TOPICS: Exploring innocence

I’ve found an explorer in him an independent, unbiased and inquisitive adventurer.

It might be premature to call him a philosopher yet only on the account of him staring, perhaps thoughtfully at the banana tree in the front yard, birds on that tree and airplanes that whiz past way over that very tree.

He might still be thinking over those stimuli and I await the vocalization of those thoughts. I’d love to have a philosopher son some years down the line who would talk about Plato, Socrates, Nietzsche and the likes with me or even elucidate the latter’s less-understood existentialism.

But for now to a heart’s content I see him wander, wonder and giggle over his serendipitous discoveries.
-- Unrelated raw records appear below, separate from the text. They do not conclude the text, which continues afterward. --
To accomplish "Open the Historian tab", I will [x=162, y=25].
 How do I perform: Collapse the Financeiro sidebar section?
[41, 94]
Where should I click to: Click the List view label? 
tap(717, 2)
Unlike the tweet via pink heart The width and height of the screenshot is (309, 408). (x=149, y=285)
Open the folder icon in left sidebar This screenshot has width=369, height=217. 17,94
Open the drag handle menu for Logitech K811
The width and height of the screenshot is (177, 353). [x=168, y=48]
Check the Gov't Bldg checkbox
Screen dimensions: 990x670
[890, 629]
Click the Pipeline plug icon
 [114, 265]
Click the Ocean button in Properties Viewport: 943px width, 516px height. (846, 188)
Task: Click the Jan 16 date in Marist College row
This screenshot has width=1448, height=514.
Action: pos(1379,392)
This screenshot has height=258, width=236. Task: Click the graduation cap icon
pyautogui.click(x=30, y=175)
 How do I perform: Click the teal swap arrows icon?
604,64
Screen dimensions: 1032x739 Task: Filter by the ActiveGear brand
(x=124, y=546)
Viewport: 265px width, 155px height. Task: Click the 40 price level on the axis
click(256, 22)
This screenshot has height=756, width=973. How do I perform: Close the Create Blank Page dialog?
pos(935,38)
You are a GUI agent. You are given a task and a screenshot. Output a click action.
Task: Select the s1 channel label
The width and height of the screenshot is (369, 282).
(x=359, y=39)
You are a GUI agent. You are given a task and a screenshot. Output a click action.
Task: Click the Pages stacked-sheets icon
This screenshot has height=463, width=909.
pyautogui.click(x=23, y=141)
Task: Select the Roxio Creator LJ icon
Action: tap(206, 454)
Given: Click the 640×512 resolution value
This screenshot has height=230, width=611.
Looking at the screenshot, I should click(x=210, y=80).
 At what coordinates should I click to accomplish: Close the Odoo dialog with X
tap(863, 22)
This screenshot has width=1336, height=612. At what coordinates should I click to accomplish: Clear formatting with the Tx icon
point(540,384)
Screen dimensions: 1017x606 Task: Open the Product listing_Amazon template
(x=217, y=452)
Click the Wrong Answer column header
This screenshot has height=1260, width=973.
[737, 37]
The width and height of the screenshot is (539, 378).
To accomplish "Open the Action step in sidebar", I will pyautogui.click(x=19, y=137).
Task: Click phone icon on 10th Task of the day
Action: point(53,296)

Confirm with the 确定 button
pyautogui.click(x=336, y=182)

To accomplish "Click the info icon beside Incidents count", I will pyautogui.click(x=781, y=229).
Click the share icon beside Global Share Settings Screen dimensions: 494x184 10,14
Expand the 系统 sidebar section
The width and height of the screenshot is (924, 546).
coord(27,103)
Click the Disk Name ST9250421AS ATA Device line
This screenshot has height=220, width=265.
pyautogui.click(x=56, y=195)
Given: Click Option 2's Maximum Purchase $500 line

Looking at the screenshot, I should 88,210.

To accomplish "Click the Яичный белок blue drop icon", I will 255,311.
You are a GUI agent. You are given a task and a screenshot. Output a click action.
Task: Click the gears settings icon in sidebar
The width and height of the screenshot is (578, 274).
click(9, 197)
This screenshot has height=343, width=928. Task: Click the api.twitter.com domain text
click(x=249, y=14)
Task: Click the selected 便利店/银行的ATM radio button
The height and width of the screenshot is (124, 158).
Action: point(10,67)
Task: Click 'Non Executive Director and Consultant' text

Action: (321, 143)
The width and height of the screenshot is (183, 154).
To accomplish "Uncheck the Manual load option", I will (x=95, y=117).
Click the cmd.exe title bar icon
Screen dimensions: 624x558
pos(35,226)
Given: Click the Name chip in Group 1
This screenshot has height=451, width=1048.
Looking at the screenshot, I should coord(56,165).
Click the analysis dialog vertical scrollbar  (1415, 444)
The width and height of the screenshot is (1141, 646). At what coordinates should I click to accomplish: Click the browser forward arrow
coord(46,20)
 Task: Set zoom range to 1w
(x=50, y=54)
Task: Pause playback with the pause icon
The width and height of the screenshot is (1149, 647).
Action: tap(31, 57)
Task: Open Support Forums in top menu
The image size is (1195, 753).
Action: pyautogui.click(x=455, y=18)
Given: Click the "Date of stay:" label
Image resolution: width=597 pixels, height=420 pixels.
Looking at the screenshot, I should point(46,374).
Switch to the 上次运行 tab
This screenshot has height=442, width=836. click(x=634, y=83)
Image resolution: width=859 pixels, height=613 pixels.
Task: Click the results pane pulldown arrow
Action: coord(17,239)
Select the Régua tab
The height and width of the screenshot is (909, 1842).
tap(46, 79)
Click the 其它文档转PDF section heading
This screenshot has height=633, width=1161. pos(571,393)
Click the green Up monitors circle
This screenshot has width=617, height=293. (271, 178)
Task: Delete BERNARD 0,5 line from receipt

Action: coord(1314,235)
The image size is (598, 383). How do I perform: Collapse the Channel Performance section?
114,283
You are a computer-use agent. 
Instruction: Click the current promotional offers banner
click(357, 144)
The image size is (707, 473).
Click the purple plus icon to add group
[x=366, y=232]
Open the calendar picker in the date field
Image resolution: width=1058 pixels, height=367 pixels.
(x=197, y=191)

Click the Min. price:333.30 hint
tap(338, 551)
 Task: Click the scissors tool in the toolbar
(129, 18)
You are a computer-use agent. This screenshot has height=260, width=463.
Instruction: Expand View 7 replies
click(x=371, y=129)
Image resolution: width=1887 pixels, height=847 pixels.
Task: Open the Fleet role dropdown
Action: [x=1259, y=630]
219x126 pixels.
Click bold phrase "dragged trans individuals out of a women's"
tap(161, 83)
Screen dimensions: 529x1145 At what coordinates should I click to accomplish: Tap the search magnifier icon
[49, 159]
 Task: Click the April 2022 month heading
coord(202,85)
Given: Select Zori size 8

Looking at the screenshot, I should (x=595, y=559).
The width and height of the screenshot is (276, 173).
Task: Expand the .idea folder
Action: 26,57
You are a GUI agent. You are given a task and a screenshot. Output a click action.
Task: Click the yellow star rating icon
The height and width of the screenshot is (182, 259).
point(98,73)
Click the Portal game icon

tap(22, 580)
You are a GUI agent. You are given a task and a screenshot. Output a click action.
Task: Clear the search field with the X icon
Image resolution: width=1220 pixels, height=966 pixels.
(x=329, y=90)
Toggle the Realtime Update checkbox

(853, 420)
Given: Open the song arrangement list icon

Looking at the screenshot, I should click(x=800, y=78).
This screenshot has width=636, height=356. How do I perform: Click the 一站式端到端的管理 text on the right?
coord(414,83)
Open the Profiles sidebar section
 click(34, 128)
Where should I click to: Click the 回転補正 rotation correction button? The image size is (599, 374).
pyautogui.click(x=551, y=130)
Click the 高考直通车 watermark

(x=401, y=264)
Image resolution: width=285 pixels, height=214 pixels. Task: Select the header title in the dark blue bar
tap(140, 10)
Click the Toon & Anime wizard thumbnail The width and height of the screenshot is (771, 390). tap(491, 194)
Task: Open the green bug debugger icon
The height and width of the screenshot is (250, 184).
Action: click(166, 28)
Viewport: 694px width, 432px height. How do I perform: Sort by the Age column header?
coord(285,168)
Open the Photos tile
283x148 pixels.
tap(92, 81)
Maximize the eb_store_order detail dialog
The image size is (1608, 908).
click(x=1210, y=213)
Not always serendipitous though. He seemed peeved and spooked upon being barked at after feeling Sheru, the dog’s tail and was injured after shutting the door with a tiny tip of his finger getting squeezed.

He combines the previously uncombined; like his grandfather’s looking glass tucked into his very own socks. Peek-a-boo has become a walk in the park for him for he knows every hideout.

He must be disappointed though as he has already run out of further areas to look for; no nook and cranny have been left out.

He nevertheless seems as pristinely excited as ever another day to tread what now may already have become well-worn paths to him.

Upon being asked the whereabouts of things which he’d have already classified as his findings, he goes one step further to bring them to you, gives them to your hand if they are catchable and reachable.

Some of the things he has exuberantly fetched as of now are a TV remote, a mobile phone, Grandpa’s looking glass, his aunt’s hairclip, his mama’s shades and papa’s wallet not to mention his own massage oil.

Things unreachable to him are pointed out with the accompanying incoherent umm sound: the family portrait hanging on the living room wall, a lit light bulb and what is presently to him a very distant light bulb by the name of chandrama (moon).

There would be a plethora of things to explore as time goes by and once he comes up of his age to venture out of the confines of his home but I wonder if he’d see all that he sees now with the same delight and vigour.

Perhaps not! The age of his innocence is fleeting and is thus to be cherished.